* EXERCISE DESCRIPTION
Convert the part of the records that opens with the line containing "Task: Click the info" and closes with the line containing "Action: coord(85,36)" into a Markdown table with the columns Row and Text, leaving out any blank lines.

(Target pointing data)
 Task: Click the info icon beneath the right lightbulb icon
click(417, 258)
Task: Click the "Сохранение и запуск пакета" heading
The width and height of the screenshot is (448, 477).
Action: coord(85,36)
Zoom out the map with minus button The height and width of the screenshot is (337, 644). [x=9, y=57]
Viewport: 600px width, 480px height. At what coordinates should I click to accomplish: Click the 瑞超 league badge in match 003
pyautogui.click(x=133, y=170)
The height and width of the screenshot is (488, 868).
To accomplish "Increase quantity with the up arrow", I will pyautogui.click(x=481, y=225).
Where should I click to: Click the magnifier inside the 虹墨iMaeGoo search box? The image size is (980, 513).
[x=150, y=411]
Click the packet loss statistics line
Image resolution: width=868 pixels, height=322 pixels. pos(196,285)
* * *
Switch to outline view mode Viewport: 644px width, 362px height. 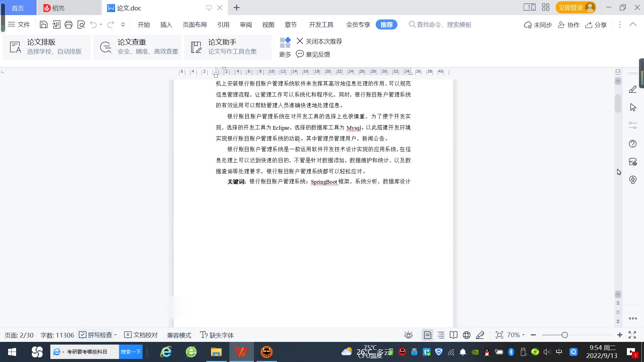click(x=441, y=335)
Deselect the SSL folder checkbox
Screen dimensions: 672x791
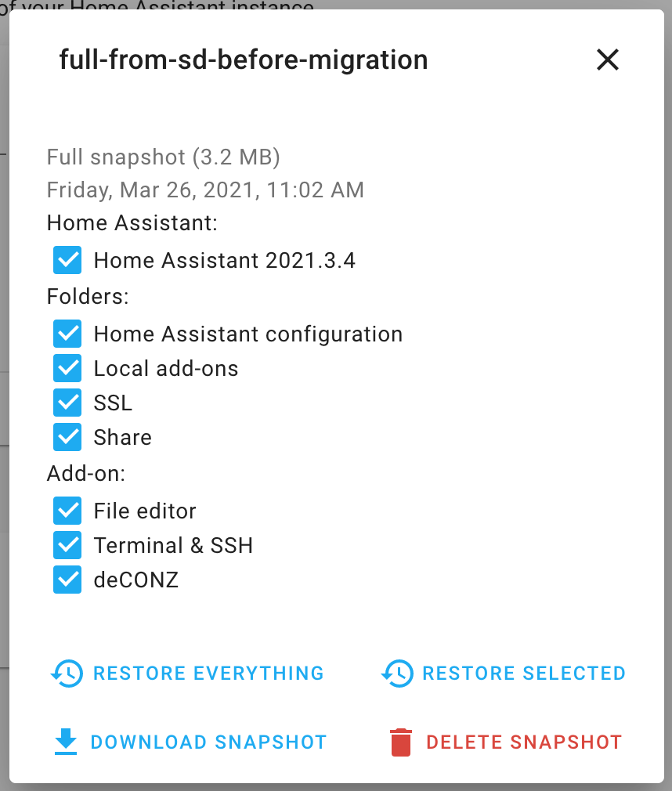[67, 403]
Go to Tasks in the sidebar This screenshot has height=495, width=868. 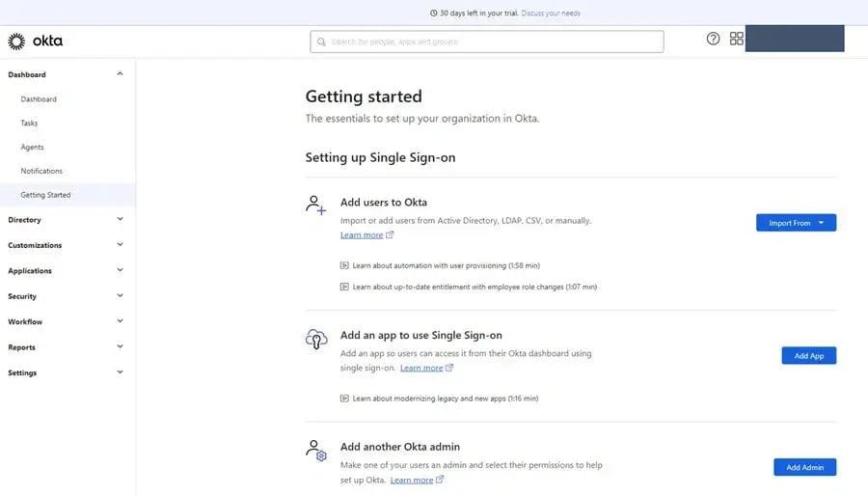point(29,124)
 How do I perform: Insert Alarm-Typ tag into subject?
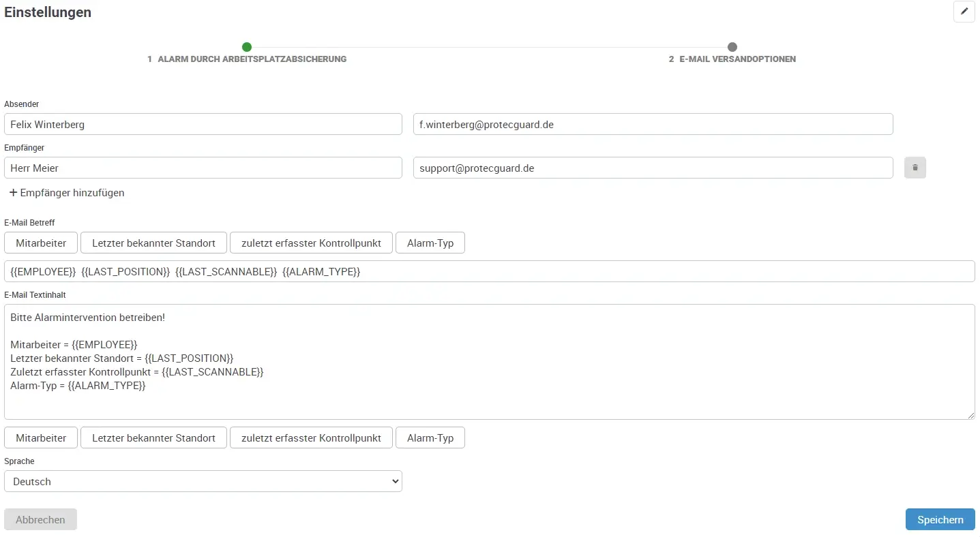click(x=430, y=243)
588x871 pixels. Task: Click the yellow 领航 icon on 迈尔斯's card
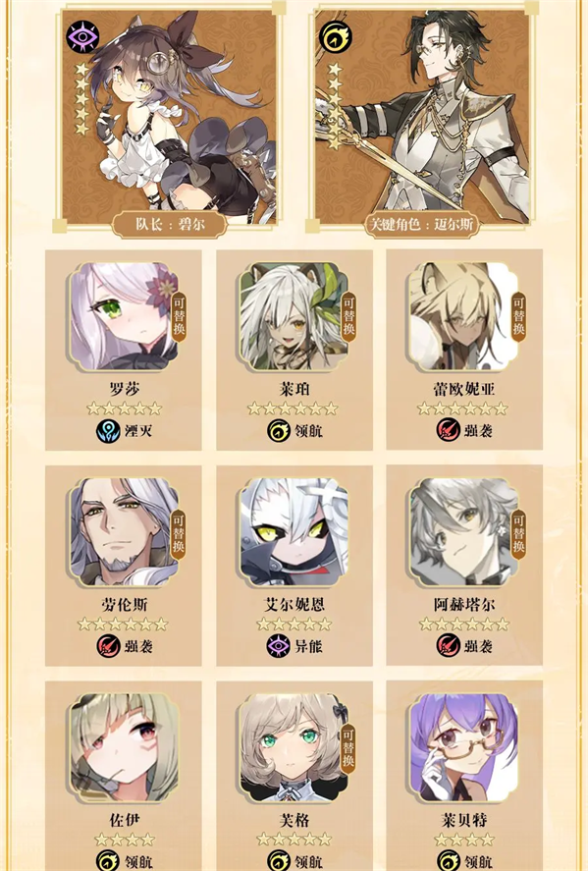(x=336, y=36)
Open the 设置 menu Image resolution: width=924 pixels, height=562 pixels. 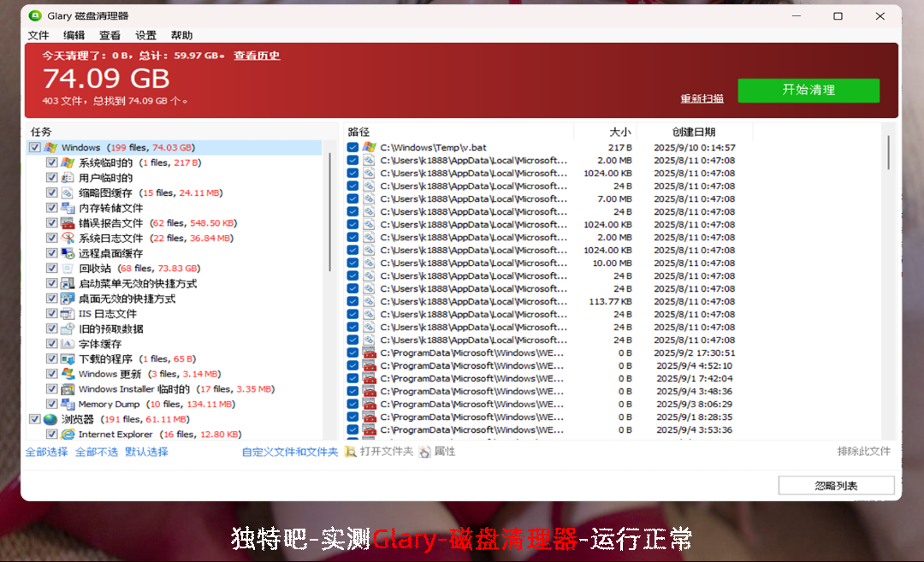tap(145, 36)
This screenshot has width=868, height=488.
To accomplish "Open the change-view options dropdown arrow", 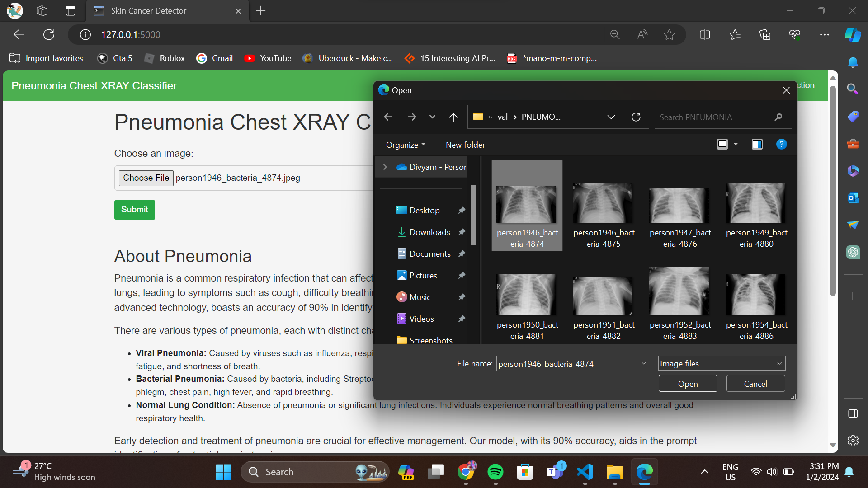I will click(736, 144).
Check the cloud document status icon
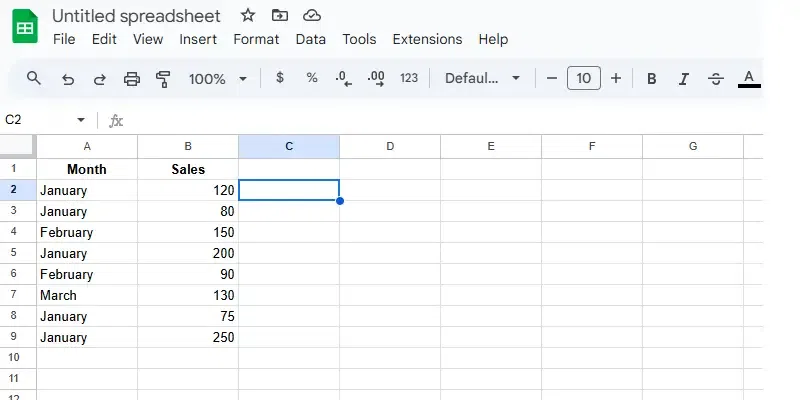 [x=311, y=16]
* * *
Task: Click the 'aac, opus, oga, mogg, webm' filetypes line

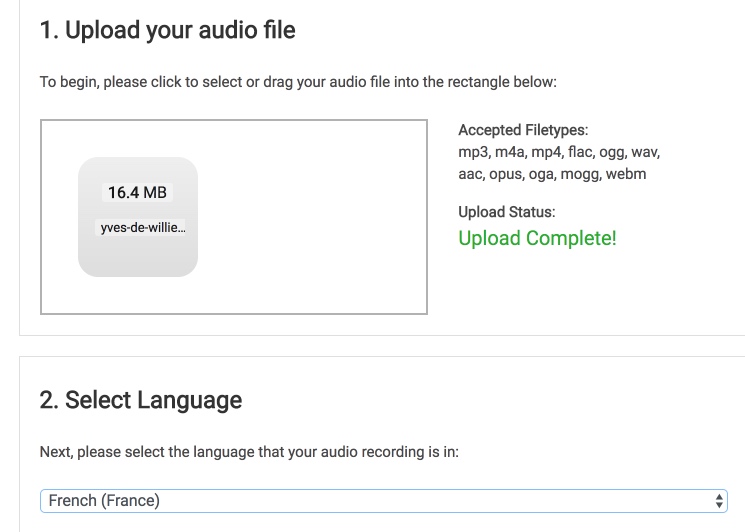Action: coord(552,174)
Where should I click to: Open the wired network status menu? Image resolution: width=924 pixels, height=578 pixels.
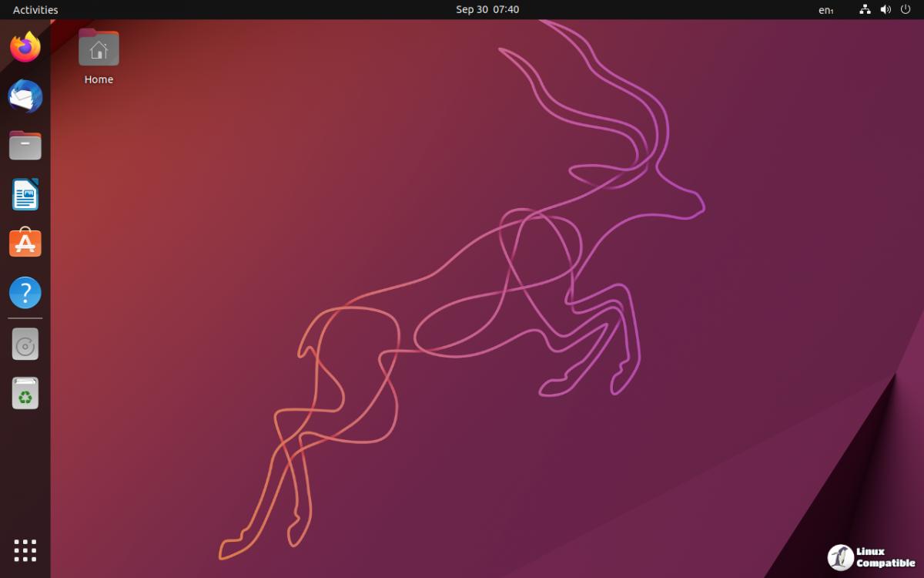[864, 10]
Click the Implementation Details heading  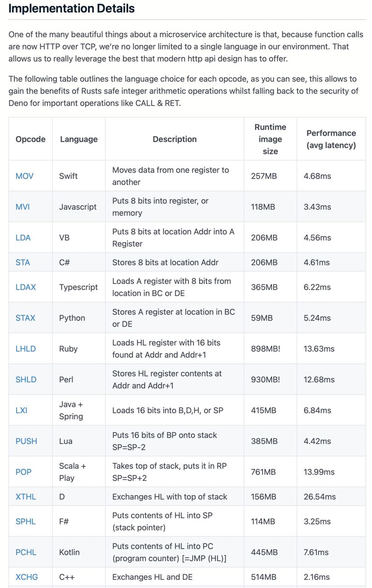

* SOLUTION BELOW
| Row | Text |
|---|---|
| 1 |  Task: Click the info icon beneath the right lightbulb icon |
| 2 | click(417, 258) |
| 3 | Task: Click the "Сохранение и запуск пакета" heading |
| 4 | The width and height of the screenshot is (448, 477). |
| 5 | Action: coord(85,36) |